Quoted text>
########################################
Question 10.7: Find the range of gain for stability and instability, and th...

Since the open-loop poles are only in the left half-plane, the Nyquist criterion tells us that we want no encirclements of −1 for stability. Hence, a gain less than unity at ±180° is required. Begin by letting K = 1 and draw the portion of the contour along the positive imaginary axis as shown in Figure 10.34(a). In Figure 10.34(b), the intersection with the negative real axis is found by letting s = jω in G(s)H(s). Set the imaginary part equal to zero to find the frequency and then substitute the frequency into the real part of G(jω)H(jω). Thus, for any point on the positive imaginary axis,

G( jω) H( jω) = \frac{1}{(s² + 2s + 2)  (s + 2)} \mid_{s \rightarrow jω }      (10.46)

=\frac{4 (1  −  ω²)  −  jω (6  −  ω²)}{16 (1  −  ω²)²  +  ω²(6  −  ω²)²}

Setting the imaginary part equal to zero, we find ω = \sqrt{6} . Substituting this value back into Eq. (10.46) yields the real part, −(1/20) =(1/20)∠180°.

This closed-loop system is stable if the magnitude of the frequency response is less than unity at 180°. Hence, the system is stable for K < 20, unstable for K > 20, and marginally stable for K = 20. When the system is marginally stable, the radian frequency of oscillation is \sqrt{6} .
########################################
Material provided>
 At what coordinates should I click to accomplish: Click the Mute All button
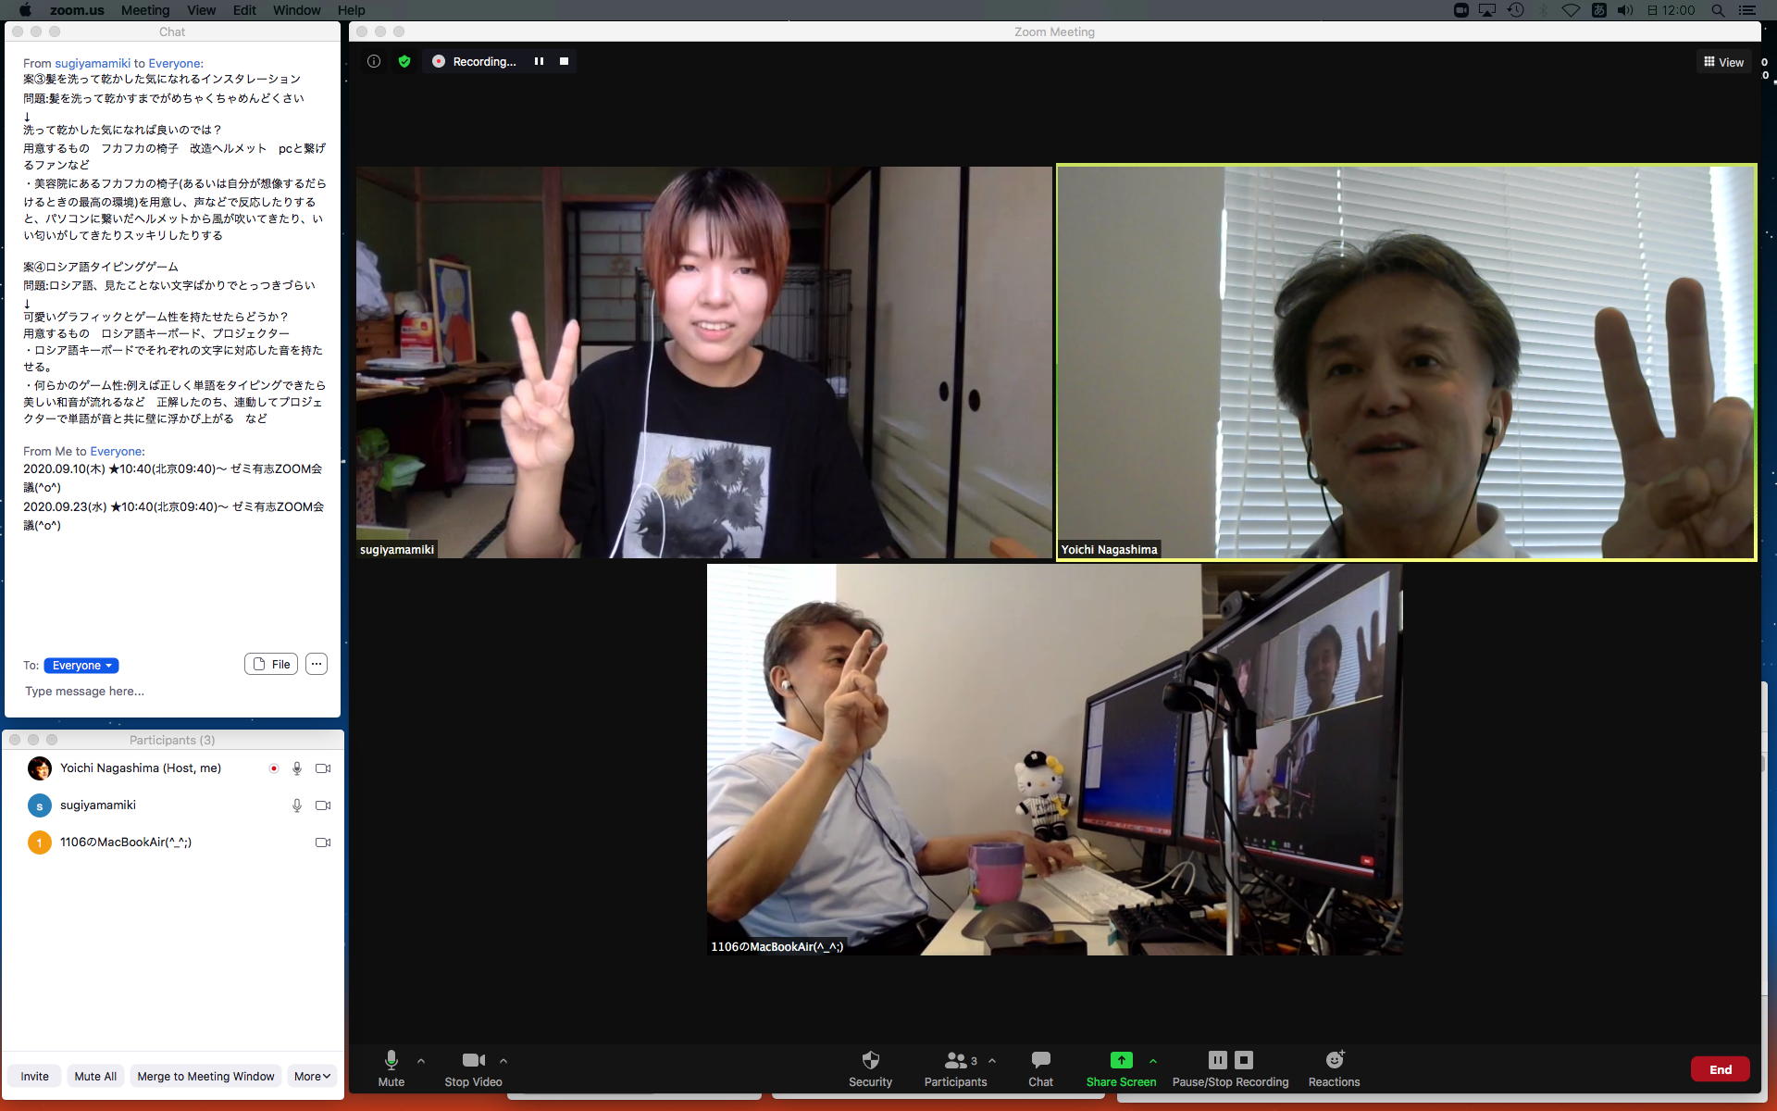coord(95,1076)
########################################
Retype the stretch of the Nyquist stability solution above that starts with the words containing "Setting the imaginary" and finishes with "part, −(1/20) =(1/20)∠180°.".

Setting the imaginary part equal to zero, we find ω = \sqrt{6} . Substituting this value back into Eq. (10.46) yields the real part, −(1/20) =(1/20)∠180°.